Saturday, July 07, 2007

Week one is blowin' in the wind...

It's quiet in the newsroom today, with the exception of the police scanner squawking out random jibber-jabber. No phones, no printing fax machines, just:

'Suspect one is a black male, in his twenties, with dreads, baggy jeans, and large white t-shirt. Do you have a twenty on suspect one?'

The scanner is never turned off...and at some point today, I'm going to make calls (or possibly pay a visit) to all the "shops" (newsroom jargon for police departments) in our circulation area to see if anything newsworthy has transpired.

I'm actually the only one in the newsroom this morning because most reporters here file their weekend stories by Friday...or they at least do enough work so that they'd only need to come in for a few hours on Sunday.

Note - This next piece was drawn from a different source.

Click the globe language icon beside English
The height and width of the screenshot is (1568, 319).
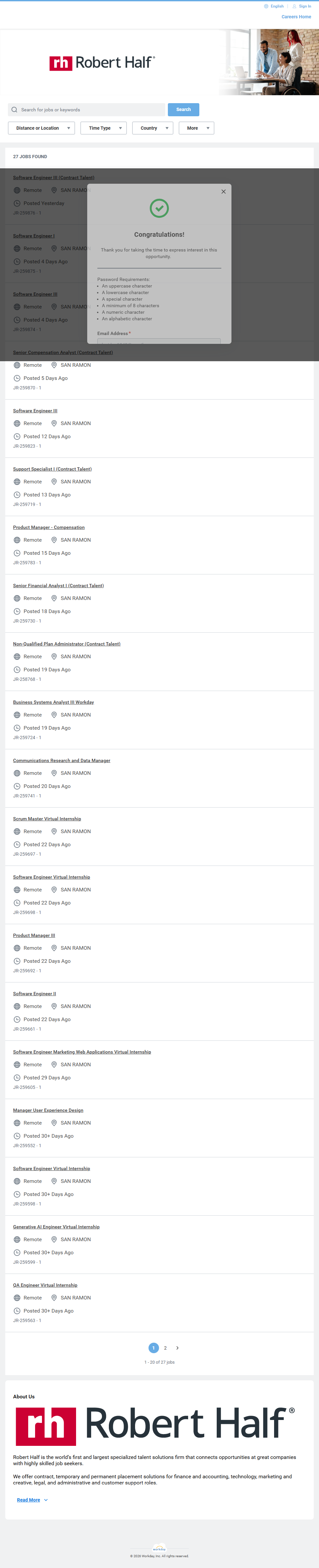tap(266, 6)
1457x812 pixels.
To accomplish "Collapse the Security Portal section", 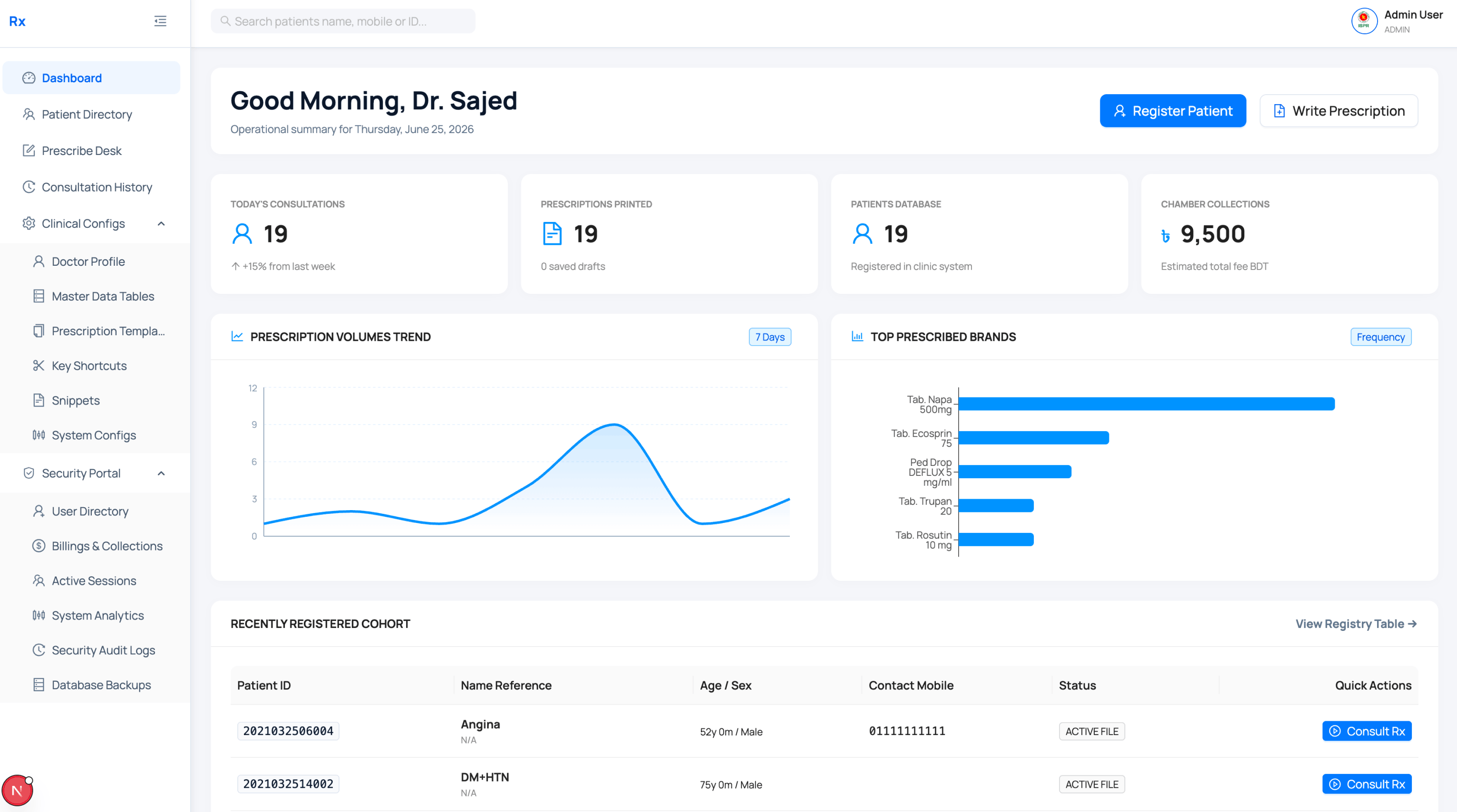I will (x=161, y=474).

In my first week at the Daily Review, I met three of the PIOs (public information officers) at three shops and the interim Hayward city manager...I covered my first fire, wrote cutlines (extended captions) for two stand alone photos, co-wrote a Fourth of July round-up with the only other black reporter at the paper, and began work on a story about a mother who wants the city to bar ice cream trucks from selling toy guns to kids in her neighborhood...

But today is slow. Luckily, there is a blues festival going on right up the street from the paper. I can grab a nectarine from the farmer's market one street over and then head to "B" Street. Or I can sit here, listen to the police scanner and start writing some inches on this toy gun story.

One thing is for sure: being here this first week has reaffirmed for me that I was made to do this thing called journalism.

Labels:

continue...

Posted by Aaron Morrison at 12:54 PM | link

Read or Post a Comment

Iiiiiiiii...feel it all in my feet, feel it all in my hands...feeeeel it ahhlll ovah meeee!

Posted by Blogger Aaron Morrison @ 12:17 PM, July 11, 2007 #
 
<< Home

We'd Like to Know...

Our Favorites

NABJ
Poynter Institute
Journal-isms
Media News
Romenesko
Ask the Recruiter
About the Job
On The Media
Columbia Journalism Review
Howard Kurtz's Media Notes
Eric Deggans
E-Media Tidbits














































































































































































































































































































































































.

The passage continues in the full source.